In the episode, Dre (Anthony Anderson) becomes concerned about possible layoffs where he works. He and Bow (Tracee Ellis Ross) discuss what would happen if only her income — and not his — was carrying the Johnson family, even temporarily. That conversation is constructive, but then Pops (Laurence Fishburne) has a talk with Dre, and in typically blunt Pops fashion, he tells Dre he thinks it would set a bad precedent for Bow’s paycheck to carry the family, even for a little while. The whole situation delves — comedically, of course — into Dre’s assumptions and insecurities about being the family breadwinner.

“For a proud guy like Dre who really saw himself as the main provider of the house,” thinking about relying on his spouse’s income is a scary thought, Barris says. “He starts questioning himself — ‘Who am I within this tableau of my family?’”

As pitched by Lear and explored by the ABC comedy’s writers, these issues are not “contrived” sources of conflict, Barris notes. “It’s really more about how that affects you, in terms of your picture of what your family was going to be.”

“A lot of the way he broke story and approached character was indicative of the way we approach character and story,” Barris says — which is to say, the jokes have to come from the characters’ personalities, histories and quirks.
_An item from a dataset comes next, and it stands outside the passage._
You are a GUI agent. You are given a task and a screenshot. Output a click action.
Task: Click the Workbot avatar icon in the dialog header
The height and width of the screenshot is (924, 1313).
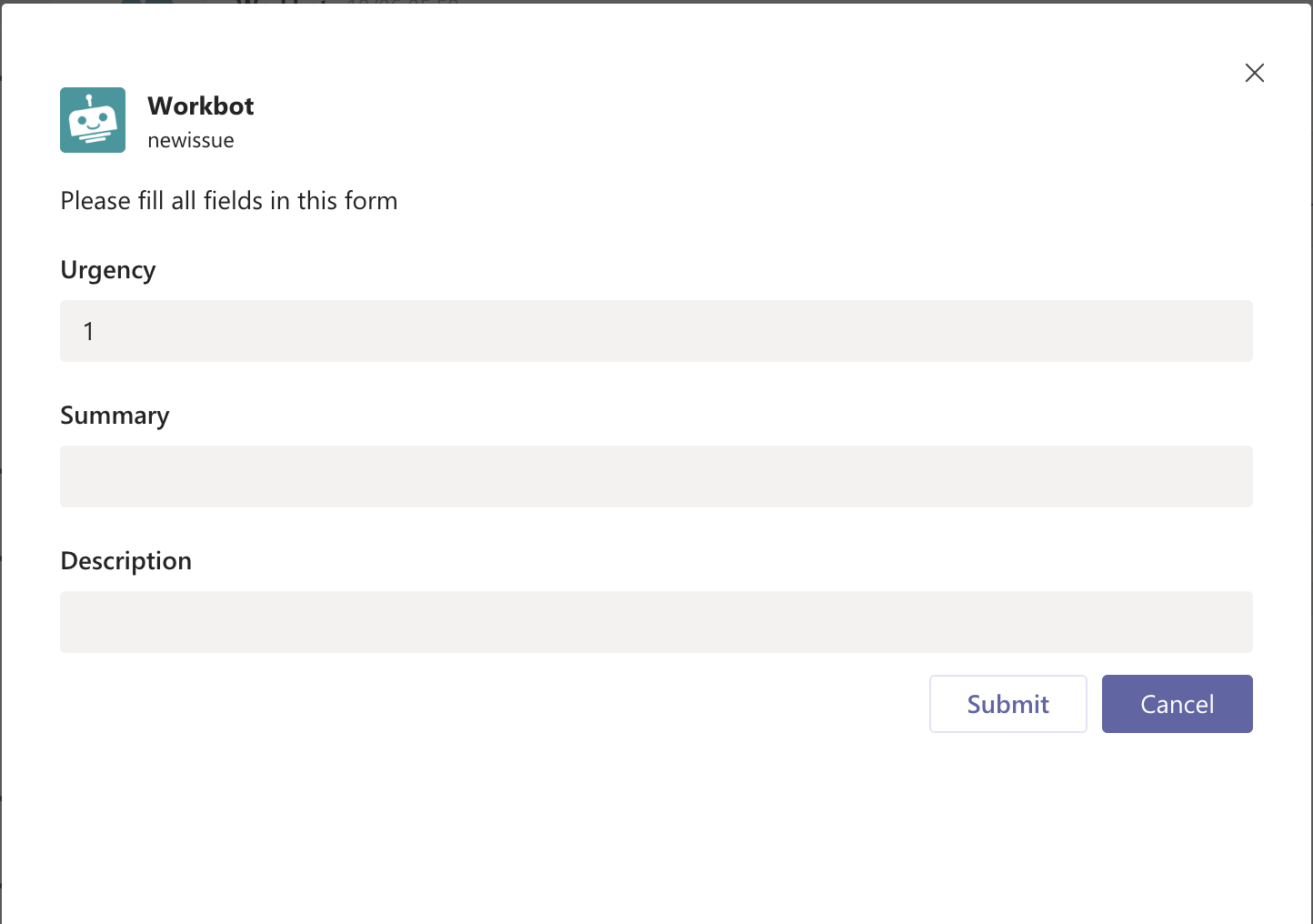point(92,120)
Barris’ admiration of Lear’s work will kick into high gear later this season. The season finale of “Black-ish,” which is titled “Good-ish Times,” is an extensive homage to the classic ‘70s Lear sitcom about a working-class African-American family in Chicago. (Barris is also working on the script for a “Good Times” movie.)
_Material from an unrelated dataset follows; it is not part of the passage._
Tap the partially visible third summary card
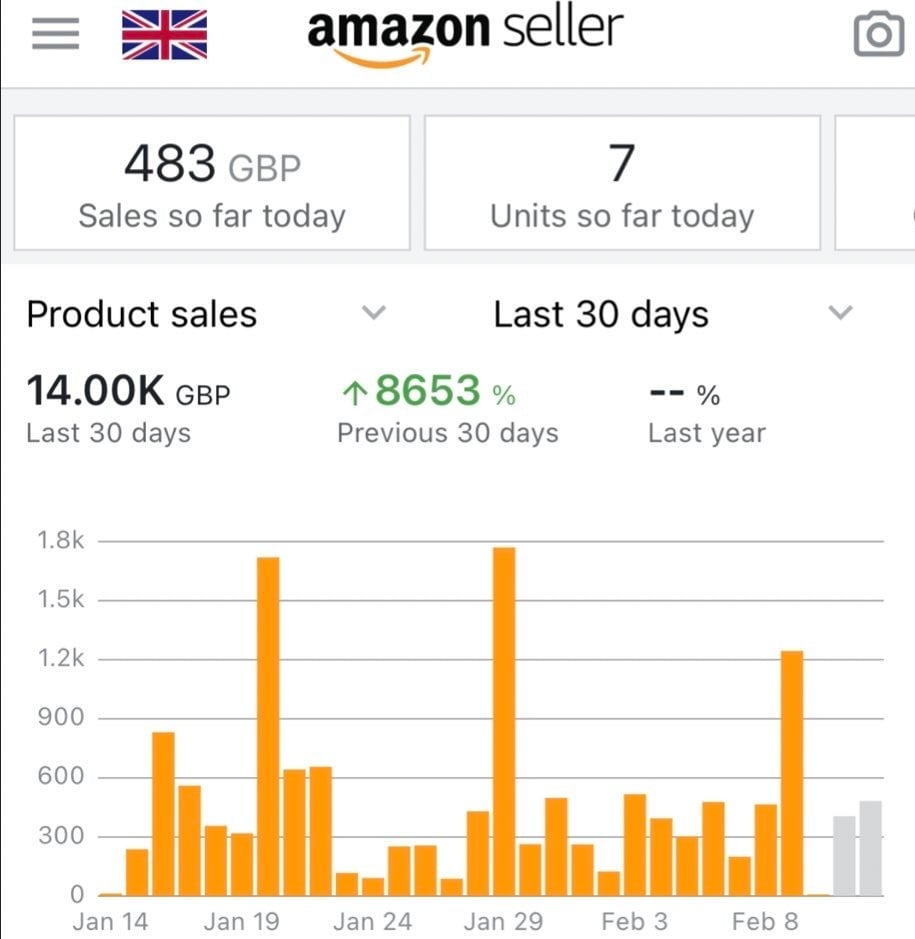The image size is (915, 939). coord(876,183)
“He’s beyond an influence for me,” says Barris. “I feel like I am so derivative of Norman Lear and what he was doing and what he was about. It’s hard to even think about being a writer without him having been there. He talked about things. He was talking about real people and real specific character arcs and traits. I really just try to do that today.”

Even though there are obvious socioeconomic differences between the well-to-do Johnsons and the Evans family of Lear’s “Good Times,” for Barris, the connection between the two TV clans is clear.

“That family, in a lot of ways, spoke so heavily to what a lot of black families related to,” Barris says. “It still has resonance today. Even though they were living in the projects, and that’s not what the Johnsons are doing, the specificity of [‘Good Times’] speaks to this family — and a lot of families, black or white — today.”

As Lear’s show did, “Black-ish” has used comedy and well-constructed family dynamics to take on big topics and complex social problems. The February episode “Hope,” in which the family talked about the effects of police brutality on African-Americans, was very much in the Lear tradition, and even though a few months have passed since it aired, Barris says he’s still surprised by how well it was received.

“I am very, very pleased with how it went,” Barris says. “I definitely feel like it was bigger than I ever would have imagined. I couldn’t see that coming. Even for me, in editing, it affected me in ways I did not expect. Just to get a chance to do a piece of television that feels like it mattered — it was such an amazing opportunity.”